We found that the differentially expressed genes were mainly related to cell growth, tissue repair, and angiogenesis, while the phosphoinositide 3-kinase (PI3K)/protein kinase B (AKT) pathway was highly enriched. Quantitative reverse-transcription polymerase chain reaction was used to validate differentially expressed genes, and the results demonstrated that BMSCs can upregulate genes related to regeneration and downregulate genes related to inflammation. Coculturing BMSCs promoted the migration and proliferation of USMCs, and the USMC microenvironment promoted the myogenic differentiation of BMSCs. Finally, we validated the PI3K/AKT pathway in tissues and cells and showed that BMSCs activate the PI3K/AKT pathway to promote the regeneration of uterine smooth muscle both in vivo and in vitro.

CONCLUSION

BMSCs upregulated uterine wound regeneration and anti-inflammatory factors and enhanced uterine smooth muscle proliferation through the PI3K/AKT pathway both in vivo and in vitro.
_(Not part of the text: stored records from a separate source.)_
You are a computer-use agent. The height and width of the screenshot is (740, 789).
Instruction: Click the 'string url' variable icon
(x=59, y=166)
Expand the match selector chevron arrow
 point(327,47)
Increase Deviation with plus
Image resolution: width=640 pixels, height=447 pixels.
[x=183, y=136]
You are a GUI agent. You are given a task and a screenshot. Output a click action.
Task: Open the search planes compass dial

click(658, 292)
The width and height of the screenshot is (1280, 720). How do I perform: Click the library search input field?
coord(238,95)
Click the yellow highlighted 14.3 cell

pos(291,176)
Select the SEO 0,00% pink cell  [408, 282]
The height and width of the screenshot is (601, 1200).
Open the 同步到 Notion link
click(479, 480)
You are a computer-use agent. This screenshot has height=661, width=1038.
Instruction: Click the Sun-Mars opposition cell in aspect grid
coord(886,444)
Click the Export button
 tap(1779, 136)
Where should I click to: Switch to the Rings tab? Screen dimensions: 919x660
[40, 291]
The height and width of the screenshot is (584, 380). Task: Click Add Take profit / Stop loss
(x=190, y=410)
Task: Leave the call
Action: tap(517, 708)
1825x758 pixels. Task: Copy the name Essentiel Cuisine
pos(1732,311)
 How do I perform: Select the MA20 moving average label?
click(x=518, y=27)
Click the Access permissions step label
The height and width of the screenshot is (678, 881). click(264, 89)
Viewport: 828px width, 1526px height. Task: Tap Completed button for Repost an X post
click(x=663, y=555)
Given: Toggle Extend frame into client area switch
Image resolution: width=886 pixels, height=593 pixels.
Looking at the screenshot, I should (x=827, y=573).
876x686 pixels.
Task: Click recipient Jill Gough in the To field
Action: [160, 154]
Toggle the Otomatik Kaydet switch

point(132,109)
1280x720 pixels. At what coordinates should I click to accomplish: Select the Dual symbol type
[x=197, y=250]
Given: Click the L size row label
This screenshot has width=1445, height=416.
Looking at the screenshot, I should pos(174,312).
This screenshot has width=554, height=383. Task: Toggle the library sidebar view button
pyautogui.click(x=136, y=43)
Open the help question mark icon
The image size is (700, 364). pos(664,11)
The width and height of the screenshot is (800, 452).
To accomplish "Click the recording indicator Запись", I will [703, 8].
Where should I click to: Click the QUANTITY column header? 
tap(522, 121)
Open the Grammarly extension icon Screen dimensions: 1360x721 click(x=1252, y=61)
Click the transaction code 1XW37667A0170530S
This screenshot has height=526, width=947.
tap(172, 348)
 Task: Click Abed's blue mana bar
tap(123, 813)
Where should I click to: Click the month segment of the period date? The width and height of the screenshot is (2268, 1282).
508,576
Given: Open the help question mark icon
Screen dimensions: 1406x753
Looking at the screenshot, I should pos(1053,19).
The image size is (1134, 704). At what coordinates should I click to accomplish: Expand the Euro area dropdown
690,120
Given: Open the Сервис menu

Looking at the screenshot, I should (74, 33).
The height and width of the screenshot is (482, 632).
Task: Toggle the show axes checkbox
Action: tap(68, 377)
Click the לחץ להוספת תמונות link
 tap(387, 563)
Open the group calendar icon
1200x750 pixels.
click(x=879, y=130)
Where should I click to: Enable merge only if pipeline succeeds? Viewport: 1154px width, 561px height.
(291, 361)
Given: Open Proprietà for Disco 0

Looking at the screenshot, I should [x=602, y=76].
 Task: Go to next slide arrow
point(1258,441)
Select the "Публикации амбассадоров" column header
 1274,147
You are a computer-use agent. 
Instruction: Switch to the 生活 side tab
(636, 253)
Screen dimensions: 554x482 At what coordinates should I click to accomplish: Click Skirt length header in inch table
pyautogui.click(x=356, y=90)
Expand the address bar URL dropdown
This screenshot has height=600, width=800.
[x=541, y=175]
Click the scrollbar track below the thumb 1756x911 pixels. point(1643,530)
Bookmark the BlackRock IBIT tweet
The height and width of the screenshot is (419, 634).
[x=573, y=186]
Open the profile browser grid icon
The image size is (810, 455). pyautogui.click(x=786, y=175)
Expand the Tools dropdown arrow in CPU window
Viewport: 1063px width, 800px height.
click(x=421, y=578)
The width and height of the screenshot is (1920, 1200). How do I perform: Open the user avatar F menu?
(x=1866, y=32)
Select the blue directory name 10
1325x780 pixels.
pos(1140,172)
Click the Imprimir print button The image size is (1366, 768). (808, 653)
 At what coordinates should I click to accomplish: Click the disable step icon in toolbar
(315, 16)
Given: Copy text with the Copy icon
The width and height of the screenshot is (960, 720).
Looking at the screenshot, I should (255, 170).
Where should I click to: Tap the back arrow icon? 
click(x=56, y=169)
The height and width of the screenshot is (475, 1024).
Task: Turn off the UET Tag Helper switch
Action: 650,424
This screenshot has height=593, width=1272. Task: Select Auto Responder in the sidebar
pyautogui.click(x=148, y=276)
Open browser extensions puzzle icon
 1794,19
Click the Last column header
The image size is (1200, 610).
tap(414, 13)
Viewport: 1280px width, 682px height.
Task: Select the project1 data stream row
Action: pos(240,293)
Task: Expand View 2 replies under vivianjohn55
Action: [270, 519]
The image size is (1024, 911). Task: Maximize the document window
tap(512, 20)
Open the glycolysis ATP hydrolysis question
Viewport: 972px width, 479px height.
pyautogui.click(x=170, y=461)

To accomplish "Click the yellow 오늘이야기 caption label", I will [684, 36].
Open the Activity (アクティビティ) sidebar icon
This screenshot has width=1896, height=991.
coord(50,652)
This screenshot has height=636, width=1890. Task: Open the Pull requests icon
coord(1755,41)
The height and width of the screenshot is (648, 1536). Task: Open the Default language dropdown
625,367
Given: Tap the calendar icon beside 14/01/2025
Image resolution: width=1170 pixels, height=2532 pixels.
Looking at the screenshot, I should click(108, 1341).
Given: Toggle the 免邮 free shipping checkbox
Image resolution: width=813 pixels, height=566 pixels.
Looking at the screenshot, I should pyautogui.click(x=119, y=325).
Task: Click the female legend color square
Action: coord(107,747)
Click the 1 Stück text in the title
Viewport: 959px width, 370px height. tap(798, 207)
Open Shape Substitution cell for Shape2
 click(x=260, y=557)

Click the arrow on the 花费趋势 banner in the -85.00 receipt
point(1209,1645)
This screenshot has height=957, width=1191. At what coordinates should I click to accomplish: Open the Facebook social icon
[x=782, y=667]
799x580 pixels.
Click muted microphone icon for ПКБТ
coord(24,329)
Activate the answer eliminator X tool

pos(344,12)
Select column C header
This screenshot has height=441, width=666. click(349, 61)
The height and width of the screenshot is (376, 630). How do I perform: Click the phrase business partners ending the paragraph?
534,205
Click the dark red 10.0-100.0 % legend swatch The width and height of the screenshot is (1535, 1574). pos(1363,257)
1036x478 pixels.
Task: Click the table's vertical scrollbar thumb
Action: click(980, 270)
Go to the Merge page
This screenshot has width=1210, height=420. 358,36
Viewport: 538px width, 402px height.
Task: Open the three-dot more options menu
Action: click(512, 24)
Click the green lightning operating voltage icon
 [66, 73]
Keywords: Uterine injury; Bone marrow mesenchymal stem cells; Uterine smooth muscle cells; Phosphoinositide 3-kinase/protein kinase B pathway; Cell-cell interactions; Cell proliferation; Immune regulation; Wound regeneration

Core Tip: We identified differentially genes in uterine wound tissues through transcriptome sequencing. Gene Ontology and Kyoto Encyclopedia of Genes and Genomes enrichment analyses revealed that regeneration and anti-inflammatory factors were upregulated in bone mesenchymal stem cell (BMSCs) groups and that the phosphoinositide 3-kinase/protein kinase B/mechanistic target of rapamycin pathway was highly enriched. This study also demonstrated that BMSCs significantly promoted the proliferation and migration of uterine smooth muscle cells (USMCs) and that USMCs enhanced the myogenic differentiation of BMSCs. In vivo and in vitro experiments demonstrate that BMSCs activate the phosphoinositide 3-kinase/protein kinase B pathway in wound tissues and USMCs.